Given records section start

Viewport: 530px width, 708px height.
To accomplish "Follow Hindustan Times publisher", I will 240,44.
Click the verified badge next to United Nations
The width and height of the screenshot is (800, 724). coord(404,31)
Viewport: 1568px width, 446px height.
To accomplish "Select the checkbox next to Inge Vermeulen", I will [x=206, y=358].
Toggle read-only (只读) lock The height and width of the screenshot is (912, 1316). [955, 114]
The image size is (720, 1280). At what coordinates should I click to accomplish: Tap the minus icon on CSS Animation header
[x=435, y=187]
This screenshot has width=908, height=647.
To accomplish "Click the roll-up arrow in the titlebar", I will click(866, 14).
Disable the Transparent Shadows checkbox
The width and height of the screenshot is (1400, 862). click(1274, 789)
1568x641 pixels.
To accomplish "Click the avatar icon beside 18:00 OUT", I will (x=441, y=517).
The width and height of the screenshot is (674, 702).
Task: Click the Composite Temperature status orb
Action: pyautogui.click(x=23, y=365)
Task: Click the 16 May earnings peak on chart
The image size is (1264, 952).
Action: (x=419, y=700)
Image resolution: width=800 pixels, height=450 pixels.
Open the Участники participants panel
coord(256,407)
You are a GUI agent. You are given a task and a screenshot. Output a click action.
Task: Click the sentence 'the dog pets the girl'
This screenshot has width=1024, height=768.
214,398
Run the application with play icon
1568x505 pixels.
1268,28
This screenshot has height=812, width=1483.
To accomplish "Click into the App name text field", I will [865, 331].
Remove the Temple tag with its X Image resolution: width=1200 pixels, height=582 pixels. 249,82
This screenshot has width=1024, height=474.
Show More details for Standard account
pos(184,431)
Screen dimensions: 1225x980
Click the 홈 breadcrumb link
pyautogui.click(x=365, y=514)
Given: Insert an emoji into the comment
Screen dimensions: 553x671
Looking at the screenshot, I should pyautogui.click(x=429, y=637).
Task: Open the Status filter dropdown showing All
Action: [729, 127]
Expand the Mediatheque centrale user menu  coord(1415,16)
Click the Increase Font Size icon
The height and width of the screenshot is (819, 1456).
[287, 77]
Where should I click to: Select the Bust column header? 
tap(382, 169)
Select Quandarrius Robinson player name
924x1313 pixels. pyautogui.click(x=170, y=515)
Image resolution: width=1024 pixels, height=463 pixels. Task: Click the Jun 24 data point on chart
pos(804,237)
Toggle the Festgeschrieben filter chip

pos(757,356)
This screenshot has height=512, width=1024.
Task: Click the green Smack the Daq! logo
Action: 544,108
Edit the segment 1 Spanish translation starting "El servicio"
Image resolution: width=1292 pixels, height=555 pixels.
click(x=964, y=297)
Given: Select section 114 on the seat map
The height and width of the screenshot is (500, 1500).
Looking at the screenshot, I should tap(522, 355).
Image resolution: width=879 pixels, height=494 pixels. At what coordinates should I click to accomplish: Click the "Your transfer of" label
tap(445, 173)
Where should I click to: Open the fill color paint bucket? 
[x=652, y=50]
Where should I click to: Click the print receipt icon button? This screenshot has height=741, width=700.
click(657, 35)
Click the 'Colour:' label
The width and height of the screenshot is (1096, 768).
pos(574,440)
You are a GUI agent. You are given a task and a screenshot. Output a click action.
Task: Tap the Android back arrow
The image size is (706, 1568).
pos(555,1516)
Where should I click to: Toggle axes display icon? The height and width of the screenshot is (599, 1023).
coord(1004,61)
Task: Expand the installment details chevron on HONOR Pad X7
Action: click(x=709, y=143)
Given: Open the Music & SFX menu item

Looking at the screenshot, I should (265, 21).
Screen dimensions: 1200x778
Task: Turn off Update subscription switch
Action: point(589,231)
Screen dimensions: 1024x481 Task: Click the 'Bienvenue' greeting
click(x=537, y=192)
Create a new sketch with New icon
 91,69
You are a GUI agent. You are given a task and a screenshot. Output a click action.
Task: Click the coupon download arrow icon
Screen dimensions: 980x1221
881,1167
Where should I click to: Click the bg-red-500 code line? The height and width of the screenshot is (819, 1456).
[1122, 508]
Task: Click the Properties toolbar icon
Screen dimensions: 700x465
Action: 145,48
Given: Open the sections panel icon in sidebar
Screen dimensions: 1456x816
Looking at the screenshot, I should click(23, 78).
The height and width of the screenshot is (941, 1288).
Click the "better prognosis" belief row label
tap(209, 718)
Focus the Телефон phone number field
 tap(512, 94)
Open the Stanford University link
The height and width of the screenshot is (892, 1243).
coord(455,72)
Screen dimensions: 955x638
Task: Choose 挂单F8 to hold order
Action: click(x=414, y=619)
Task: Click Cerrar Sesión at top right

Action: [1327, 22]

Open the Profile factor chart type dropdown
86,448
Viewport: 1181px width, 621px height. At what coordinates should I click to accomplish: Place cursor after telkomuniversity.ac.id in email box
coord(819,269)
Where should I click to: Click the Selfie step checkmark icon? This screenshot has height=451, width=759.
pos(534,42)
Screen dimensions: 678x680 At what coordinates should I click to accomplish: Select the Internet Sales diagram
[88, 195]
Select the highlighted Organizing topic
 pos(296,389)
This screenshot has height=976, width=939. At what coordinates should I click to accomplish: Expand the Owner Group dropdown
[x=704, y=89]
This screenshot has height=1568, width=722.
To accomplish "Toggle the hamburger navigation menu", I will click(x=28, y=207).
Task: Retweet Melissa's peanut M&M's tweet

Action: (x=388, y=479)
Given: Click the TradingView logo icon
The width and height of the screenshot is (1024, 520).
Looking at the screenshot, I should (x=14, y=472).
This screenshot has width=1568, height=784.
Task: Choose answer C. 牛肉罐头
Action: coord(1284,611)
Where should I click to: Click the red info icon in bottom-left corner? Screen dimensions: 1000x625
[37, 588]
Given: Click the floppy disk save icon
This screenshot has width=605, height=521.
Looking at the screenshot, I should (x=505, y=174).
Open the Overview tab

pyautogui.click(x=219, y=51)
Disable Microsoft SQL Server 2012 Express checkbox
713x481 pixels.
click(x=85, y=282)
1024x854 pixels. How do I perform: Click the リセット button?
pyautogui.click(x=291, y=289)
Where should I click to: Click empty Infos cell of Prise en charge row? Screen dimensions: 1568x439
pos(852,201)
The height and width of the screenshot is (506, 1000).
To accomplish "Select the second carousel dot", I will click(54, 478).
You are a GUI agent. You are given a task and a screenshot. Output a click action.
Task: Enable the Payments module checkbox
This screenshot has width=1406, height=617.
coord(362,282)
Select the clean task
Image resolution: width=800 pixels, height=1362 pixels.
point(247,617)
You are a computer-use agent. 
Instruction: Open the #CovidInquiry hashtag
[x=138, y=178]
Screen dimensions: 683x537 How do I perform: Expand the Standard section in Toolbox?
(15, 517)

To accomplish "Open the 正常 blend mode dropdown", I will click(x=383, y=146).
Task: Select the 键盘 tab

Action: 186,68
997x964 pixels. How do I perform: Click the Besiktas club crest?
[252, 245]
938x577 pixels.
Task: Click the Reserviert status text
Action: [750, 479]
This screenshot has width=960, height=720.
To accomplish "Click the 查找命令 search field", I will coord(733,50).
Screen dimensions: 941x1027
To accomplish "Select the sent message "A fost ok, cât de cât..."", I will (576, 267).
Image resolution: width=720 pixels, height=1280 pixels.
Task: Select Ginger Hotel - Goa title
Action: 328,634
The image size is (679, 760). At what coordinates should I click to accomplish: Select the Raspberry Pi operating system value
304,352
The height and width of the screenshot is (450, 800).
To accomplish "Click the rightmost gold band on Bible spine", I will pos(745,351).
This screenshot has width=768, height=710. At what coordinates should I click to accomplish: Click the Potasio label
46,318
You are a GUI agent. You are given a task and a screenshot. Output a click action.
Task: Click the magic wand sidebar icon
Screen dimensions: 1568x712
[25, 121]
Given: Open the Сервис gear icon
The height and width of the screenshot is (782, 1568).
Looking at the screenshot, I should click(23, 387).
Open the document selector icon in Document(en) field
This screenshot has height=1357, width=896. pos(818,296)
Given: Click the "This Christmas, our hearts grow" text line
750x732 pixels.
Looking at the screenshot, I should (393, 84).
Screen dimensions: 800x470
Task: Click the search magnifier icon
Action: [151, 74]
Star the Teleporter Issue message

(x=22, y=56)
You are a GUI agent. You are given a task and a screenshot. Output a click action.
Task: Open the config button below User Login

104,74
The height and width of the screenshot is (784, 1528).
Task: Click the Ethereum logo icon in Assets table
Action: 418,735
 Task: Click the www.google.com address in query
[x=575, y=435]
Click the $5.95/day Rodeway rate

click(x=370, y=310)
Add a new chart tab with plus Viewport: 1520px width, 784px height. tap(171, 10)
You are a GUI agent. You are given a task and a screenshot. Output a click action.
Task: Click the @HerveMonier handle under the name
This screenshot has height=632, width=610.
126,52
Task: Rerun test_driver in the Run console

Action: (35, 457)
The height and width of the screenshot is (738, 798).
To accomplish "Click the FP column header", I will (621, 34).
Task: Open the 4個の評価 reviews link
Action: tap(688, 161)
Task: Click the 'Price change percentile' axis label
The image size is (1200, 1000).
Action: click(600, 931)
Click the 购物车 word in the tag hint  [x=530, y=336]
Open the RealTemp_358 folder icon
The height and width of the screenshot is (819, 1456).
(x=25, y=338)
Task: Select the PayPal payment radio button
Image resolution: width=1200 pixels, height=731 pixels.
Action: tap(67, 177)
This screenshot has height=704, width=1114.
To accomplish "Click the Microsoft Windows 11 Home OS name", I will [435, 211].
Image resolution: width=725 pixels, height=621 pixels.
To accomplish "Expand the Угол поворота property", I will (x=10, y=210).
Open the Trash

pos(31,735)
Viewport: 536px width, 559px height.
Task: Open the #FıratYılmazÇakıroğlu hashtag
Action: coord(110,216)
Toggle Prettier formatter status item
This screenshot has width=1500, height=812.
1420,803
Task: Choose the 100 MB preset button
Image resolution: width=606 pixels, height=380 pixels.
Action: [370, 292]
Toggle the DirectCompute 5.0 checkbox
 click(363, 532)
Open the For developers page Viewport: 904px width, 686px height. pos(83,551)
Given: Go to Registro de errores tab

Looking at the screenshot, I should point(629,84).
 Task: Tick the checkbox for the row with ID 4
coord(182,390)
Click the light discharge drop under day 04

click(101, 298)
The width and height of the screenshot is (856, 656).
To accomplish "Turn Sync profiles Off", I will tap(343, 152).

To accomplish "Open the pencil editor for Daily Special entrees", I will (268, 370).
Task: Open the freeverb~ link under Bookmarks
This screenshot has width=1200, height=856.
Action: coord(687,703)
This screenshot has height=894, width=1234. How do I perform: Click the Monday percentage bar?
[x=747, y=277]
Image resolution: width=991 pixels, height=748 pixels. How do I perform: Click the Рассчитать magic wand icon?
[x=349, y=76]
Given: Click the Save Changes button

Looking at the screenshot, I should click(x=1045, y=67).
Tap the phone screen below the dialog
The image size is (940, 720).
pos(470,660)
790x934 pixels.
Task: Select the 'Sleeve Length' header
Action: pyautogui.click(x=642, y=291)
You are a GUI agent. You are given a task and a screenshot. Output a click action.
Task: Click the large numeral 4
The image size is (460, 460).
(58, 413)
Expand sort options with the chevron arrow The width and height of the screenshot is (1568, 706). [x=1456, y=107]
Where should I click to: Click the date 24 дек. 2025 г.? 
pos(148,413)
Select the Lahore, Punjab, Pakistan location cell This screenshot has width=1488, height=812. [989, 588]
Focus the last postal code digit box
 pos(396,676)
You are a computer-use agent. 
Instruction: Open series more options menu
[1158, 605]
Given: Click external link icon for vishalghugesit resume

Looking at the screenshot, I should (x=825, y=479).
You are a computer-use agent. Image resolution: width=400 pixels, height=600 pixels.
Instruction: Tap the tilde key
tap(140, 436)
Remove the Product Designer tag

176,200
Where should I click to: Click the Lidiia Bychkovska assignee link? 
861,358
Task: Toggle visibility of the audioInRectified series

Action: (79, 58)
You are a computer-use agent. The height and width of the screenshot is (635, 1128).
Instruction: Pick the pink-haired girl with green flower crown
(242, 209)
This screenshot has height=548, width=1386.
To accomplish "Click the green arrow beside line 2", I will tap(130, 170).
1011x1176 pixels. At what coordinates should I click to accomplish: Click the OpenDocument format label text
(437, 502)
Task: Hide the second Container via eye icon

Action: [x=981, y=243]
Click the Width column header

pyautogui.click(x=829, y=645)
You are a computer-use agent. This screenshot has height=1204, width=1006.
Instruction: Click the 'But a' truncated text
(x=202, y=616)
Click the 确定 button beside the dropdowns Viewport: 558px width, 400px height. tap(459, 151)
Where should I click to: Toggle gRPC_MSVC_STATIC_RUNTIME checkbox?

Given records section end

- What is required: Where a line above holds the string "computer", copy that line.

- Task answer:
You are a computer-use agent. 
You are a computer-use agent. 
You are a computer-use agent. Image resolution: width=400 pixels, height=600 pixels.
You are a computer-use agent. The height and width of the screenshot is (635, 1128).
You are a computer-use agent. This screenshot has height=1204, width=1006.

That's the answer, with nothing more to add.